BACKGROUND OF THE INVENTION
[0003] Minimally invasive techniques and instruments for placement
of intraluminal medical devices have developed over recent years. A
wide variety of treatment devices that utilize minimally invasive
technology has been developed and includes stents, stent grafts,
occlusion devices, infusion catheters and the like. Minimally
invasive intravascular devices have especially become popular with
the introduction of coronary stents to the U.S. market in the early
1990's. Coronary and peripheral stents have been proven to provide
a superior means of maintaining vessel patency, and have become
widely accepted in the medical community. Furthermore, the use of
stents has been extended to treat aneurysms and to provide
occlusion devices, among other uses.
[0004] Typically, intraluminal medical devices, such as stents, are
deployed at a point of treatment in a body vessel by a delivery
device that has been directed through the body vessel. Once the
intraluminal device has been deployed at the point of treatment,
the delivery device is withdrawn from the vessel. Using prior art
devices and methods, it is necessary to insert a second delivery
device following removal of the first if deployment of an
additional intraluminal device is desired. Each additional
intraluminal medical device for deployment in the vessel
necessitates an additional delivery device. Each additional
delivery device, like the first, must be directed through the body
vessel to a point of treatment, which increases the length and
complexity of the procedure.
[0005] Recently, prosthetic venous valves have developed in the
art. These valves are designed to replace the function of
incompetent natural valves. Considering the presence of multiple
natural valves along the length of a body vessel, it may be
necessary in some treatments to deliver multiple prosthetic venous
valves into a single vessel. The prior art does not, however,
contain any devices or methods that allow for the delivery of
multiple intraluminal medical devices without the need for
retracting a first delivery device from the vessel and inserting a
second delivery device into the vessel for each additional
intraluminal device being delivered.
[0006] Therefore, there is a need for medical devices and various
methods that allow for the delivery of multiple intraluminal
medical devices into a body vessel without the need for retracting
a delivery device, such as a sheath, from the vessel and inserting
a second delivery device into the vessel between deployments.
SUMMARY OF THE INVENTION
[0007] The present invention provides devices, kits, and methods
for placing multiple intraluminal medical devices into a body
vessel. The methods include providing a delivery medical device,
such as a sheath that defines a lumen, and a plurality of
intraluminal medical devices, such as prosthetic venous valves.

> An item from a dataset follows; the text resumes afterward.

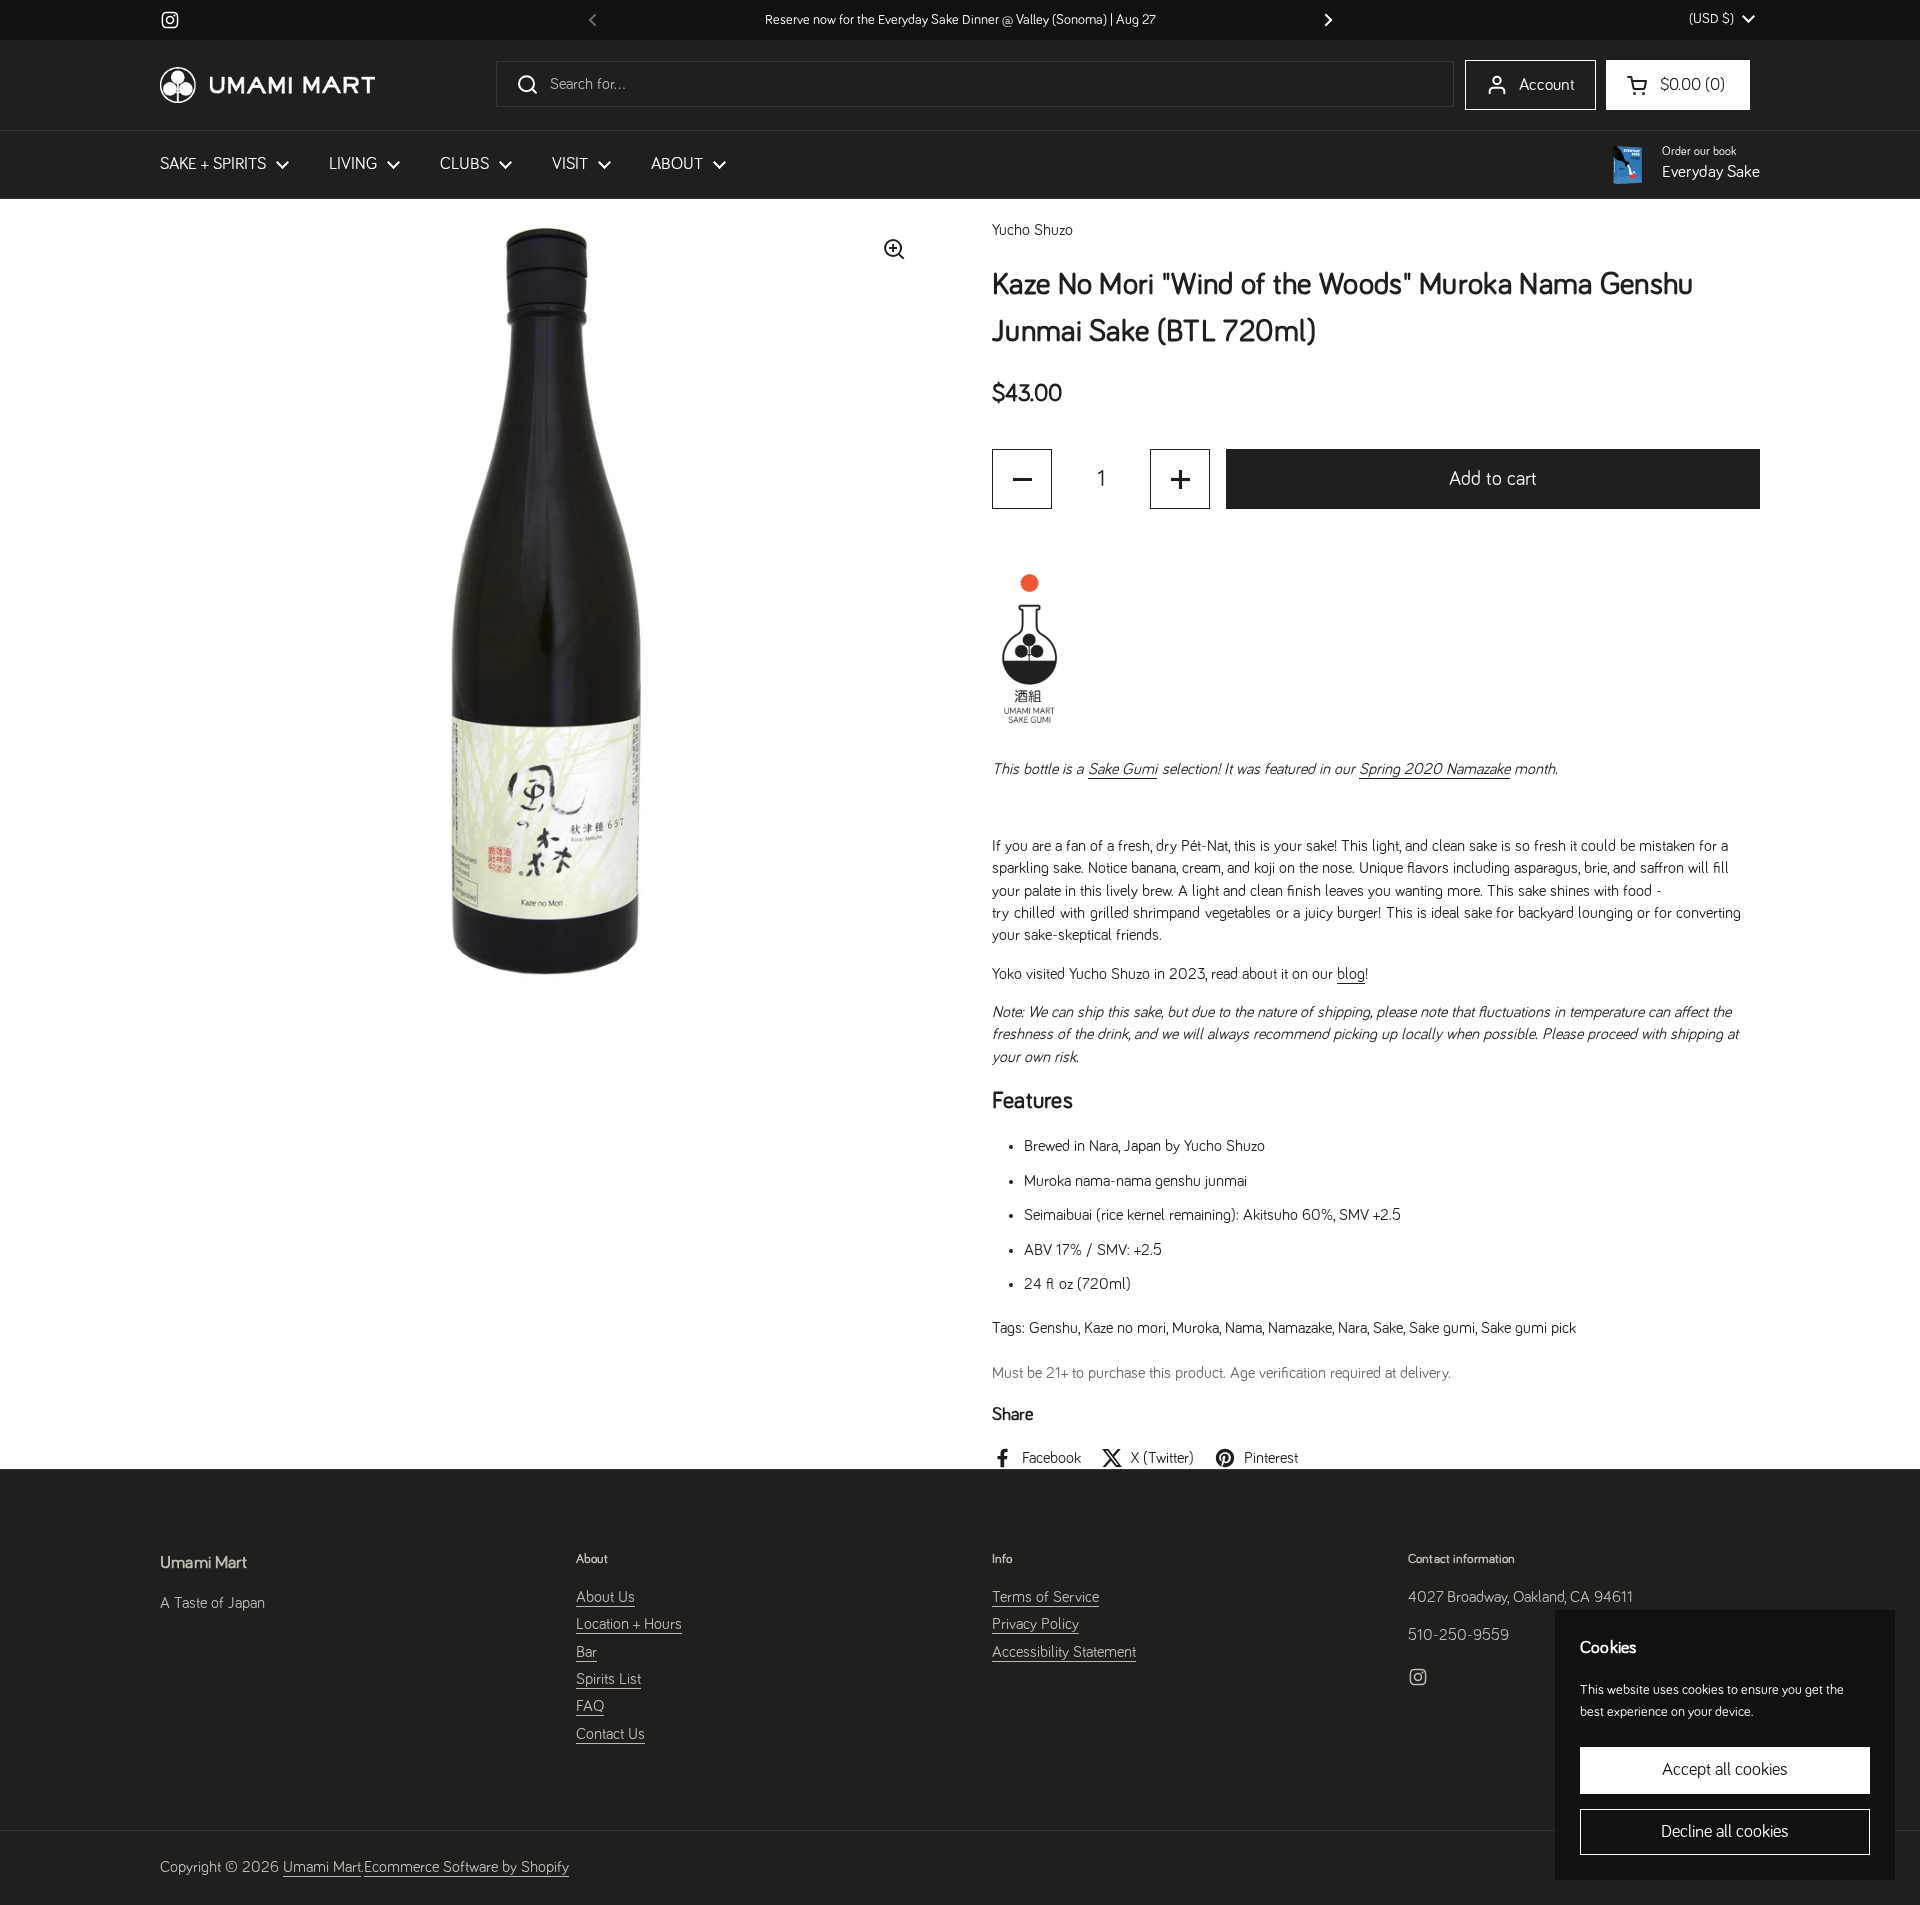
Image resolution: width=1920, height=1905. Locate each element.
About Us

Next, the methods include advancing the delivery medical device
through the body vessel and advancing a first intraluminal medical
device through the lumen of the delivery device. Next, the method
includes deploying a first intraluminal medical device at a first
point of treatment. After deployment of the first medical device, a
second medical device is advanced to a second point of treatment
and deployed. Between the deployment of the first medical device
and the advancement of the second medical device, the delivery
device is not removed entirely from the body vessel.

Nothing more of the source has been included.